WHAT YOU HAVE TO DO:
Select the lines of the records containing the word "will" and list them.

RECORDS TO PROCESS:
# # #
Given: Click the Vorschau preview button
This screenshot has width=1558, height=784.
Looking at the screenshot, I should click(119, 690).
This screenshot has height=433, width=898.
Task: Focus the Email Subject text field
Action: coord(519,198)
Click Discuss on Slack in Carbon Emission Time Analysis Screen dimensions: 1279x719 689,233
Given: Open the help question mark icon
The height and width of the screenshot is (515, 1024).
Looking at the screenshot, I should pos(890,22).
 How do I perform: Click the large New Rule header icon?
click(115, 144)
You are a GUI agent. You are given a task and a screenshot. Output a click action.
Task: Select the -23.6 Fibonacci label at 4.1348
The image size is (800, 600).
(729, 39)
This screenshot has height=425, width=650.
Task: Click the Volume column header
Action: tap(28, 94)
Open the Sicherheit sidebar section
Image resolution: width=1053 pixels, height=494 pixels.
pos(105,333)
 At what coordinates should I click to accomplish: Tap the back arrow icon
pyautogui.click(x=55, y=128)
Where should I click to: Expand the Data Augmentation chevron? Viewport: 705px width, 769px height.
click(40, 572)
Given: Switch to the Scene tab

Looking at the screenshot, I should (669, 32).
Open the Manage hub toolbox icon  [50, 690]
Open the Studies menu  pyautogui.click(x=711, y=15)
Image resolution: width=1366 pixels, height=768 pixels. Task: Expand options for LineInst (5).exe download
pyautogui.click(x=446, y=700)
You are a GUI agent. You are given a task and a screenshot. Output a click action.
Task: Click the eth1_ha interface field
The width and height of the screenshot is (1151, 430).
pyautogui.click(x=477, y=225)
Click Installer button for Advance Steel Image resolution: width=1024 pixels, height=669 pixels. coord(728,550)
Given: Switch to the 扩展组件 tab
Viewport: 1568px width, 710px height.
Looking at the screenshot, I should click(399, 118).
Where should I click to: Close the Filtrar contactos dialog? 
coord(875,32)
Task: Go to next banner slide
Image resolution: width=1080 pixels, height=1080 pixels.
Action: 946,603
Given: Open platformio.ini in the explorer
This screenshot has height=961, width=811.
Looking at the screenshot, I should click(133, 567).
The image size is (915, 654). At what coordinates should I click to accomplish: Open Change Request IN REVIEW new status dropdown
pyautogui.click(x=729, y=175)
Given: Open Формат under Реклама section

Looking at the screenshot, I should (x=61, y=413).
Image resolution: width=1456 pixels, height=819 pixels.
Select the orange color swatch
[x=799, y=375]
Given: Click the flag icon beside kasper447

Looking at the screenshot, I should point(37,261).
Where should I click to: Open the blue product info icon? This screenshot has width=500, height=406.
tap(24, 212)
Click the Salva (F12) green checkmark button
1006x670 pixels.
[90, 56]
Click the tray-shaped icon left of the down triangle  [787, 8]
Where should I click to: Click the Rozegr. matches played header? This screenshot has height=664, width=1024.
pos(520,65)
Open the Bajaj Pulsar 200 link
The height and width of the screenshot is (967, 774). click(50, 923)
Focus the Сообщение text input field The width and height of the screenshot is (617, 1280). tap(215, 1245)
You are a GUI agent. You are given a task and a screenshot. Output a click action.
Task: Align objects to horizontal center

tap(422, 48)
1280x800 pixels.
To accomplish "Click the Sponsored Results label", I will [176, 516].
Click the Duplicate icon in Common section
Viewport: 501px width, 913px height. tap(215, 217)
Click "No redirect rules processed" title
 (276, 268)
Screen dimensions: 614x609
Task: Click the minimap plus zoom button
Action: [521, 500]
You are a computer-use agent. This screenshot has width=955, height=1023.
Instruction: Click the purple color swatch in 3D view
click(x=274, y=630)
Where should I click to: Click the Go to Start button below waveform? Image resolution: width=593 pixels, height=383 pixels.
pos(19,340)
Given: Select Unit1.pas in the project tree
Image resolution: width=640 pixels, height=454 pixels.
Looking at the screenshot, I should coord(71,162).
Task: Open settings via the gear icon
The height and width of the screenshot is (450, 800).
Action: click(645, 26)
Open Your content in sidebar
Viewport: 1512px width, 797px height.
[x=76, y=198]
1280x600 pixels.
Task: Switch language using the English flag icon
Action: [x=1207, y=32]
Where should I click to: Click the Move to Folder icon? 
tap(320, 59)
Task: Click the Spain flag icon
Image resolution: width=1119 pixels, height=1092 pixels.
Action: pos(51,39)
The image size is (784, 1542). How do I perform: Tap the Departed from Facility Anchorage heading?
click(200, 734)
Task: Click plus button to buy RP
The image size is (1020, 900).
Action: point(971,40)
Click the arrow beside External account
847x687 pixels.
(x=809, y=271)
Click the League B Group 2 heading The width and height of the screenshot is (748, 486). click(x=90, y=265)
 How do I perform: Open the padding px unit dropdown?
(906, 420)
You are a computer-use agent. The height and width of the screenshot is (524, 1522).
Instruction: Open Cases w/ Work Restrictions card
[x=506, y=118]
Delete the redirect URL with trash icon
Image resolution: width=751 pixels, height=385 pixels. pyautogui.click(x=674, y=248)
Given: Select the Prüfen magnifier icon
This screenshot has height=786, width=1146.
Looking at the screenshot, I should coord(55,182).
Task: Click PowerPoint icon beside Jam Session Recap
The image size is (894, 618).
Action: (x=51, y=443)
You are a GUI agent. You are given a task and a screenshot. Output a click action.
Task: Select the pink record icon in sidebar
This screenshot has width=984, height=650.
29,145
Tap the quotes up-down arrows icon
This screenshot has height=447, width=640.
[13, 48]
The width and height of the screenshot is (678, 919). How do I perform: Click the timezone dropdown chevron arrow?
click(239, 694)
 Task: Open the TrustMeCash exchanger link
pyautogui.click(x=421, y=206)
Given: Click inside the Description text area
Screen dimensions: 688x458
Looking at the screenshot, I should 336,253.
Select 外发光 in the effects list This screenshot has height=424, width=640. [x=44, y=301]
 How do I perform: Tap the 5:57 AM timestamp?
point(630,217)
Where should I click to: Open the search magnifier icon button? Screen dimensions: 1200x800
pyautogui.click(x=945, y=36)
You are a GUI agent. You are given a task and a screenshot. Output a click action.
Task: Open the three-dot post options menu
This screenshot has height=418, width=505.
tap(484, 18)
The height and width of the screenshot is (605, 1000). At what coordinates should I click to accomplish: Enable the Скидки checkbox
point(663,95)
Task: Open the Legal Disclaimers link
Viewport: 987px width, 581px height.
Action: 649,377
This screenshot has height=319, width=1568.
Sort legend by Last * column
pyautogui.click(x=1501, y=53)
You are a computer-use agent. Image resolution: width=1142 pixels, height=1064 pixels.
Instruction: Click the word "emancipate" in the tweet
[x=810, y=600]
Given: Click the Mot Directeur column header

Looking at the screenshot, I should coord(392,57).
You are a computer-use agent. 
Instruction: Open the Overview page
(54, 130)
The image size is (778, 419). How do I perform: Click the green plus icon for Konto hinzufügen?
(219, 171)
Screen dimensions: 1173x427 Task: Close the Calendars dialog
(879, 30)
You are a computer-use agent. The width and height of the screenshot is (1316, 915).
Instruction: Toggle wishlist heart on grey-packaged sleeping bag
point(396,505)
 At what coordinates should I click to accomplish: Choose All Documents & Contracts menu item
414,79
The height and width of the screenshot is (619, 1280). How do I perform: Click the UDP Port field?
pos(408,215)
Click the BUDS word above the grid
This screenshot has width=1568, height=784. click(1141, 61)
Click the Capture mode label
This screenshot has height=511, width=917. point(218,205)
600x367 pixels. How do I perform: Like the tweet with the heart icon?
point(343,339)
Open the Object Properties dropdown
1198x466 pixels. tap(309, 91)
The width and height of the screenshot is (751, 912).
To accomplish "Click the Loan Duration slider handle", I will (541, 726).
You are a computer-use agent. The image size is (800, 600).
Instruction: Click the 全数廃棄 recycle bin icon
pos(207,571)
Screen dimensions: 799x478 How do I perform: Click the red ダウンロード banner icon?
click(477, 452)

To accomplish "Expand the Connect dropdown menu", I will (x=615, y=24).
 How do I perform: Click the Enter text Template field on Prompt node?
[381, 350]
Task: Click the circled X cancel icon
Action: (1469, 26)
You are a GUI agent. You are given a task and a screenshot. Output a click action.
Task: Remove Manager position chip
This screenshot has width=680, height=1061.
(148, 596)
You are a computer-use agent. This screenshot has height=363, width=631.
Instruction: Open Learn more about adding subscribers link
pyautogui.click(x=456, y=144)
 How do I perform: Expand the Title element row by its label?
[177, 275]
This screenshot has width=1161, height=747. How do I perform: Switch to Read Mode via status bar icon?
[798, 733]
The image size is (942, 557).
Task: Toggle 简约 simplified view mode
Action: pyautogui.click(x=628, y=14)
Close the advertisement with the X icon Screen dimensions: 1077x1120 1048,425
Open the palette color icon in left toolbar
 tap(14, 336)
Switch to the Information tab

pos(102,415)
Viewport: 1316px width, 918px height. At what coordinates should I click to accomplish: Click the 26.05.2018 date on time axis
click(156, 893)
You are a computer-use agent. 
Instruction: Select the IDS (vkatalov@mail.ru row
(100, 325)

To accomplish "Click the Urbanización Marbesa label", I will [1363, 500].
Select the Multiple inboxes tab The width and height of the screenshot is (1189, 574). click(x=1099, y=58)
# # #
ANSWER SECTION:
To accomplish "Click the Sponsored Results label", I will [176, 516].
To accomplish "Click the Loan Duration slider handle", I will (541, 726).
To accomplish "Expand the Connect dropdown menu", I will (x=615, y=24).
To accomplish "Click the Urbanización Marbesa label", I will [1363, 500].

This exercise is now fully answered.